> [To be done]
Please answer these questions from the patch review email:
(a) According to the commit message, what partly dominates the time spent loading an index with a large number of entries?
(b) Which line does the reviewer suggest dropping?
(c) Does this commit change how memory is allocated or freed?

## Begin Document section

Re: [PATCH v5 3/8] block alloc: add lifecycle APIs for cache_entry structs

Junio C Hamano <gitster@xxxxxxxxx> · Thu, 28 Jun 2018 11:43:06 -0700

Jameson Miller <jamill@xxxxxxxxxxxxx> writes:

> Add an API around managing the lifetime of cache_entry
> structs. Abstracting memory management details behind this API will
> allow for alternative memory management strategies without affecting
> all the call sites.  This commit does not change how memory is
> allocated or freed. A later commit in this series will allocate cache
> entries from memory pools as appropriate.
>
> Motivation:
> It has been observed that the time spent loading an index with a large
> number of entries is partly dominated by malloc() calls. This change
> is in preparation for using memory pools to reduce the number of
> malloc() calls made when loading an index.

Not worth a reroll, but having these four lines at the very
beginning, dropping the line "Motivation:", and then following that
with "Add an API around ..." as the second paragraph, would make the
above easier to read, without stutter-causing "Motivation:" in the
middle.

## End Document section
## Begin Material shown

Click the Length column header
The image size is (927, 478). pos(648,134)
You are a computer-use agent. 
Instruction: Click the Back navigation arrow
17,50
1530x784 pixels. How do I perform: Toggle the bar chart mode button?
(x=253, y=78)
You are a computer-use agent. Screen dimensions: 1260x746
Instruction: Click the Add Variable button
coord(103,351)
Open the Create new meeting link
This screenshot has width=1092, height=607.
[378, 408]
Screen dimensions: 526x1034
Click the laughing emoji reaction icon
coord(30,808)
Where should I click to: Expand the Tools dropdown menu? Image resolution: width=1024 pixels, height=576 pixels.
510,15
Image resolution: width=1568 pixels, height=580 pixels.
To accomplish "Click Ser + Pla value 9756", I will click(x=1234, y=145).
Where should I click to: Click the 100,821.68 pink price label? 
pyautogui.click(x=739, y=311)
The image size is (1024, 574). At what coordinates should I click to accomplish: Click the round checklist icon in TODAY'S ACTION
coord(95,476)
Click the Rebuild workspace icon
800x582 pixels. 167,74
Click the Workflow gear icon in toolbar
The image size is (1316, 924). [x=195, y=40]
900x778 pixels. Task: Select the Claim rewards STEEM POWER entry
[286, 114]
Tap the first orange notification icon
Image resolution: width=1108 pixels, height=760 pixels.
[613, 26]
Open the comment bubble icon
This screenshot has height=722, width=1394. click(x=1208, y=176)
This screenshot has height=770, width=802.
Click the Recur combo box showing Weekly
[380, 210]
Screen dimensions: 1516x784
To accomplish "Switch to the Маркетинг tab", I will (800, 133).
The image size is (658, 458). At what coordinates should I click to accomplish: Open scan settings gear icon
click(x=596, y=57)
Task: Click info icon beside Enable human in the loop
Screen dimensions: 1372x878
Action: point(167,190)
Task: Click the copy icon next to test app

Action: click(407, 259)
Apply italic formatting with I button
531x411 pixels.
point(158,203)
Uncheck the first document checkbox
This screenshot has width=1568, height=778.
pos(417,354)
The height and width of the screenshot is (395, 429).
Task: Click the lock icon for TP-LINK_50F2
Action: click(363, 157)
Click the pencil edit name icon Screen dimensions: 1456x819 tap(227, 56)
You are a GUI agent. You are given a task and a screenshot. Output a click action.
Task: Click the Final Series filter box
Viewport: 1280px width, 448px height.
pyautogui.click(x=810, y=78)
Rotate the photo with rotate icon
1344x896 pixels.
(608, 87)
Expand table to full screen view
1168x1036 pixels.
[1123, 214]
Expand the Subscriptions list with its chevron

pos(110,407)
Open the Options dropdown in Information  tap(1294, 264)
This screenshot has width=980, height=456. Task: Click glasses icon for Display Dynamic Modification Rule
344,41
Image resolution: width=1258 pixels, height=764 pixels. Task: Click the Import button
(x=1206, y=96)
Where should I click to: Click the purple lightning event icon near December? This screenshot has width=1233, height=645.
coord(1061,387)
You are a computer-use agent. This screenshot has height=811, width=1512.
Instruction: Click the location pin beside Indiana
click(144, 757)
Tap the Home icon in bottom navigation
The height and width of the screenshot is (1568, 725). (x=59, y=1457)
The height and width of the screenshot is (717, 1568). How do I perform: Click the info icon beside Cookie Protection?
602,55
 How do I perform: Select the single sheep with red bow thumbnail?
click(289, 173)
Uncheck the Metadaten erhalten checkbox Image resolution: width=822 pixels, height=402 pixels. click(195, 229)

## End Material shown

> [Task response]
(a) malloc() calls.
(b) The line "Motivation:".
(c) No. A later commit in the series will allocate cache entries from memory pools as appropriate.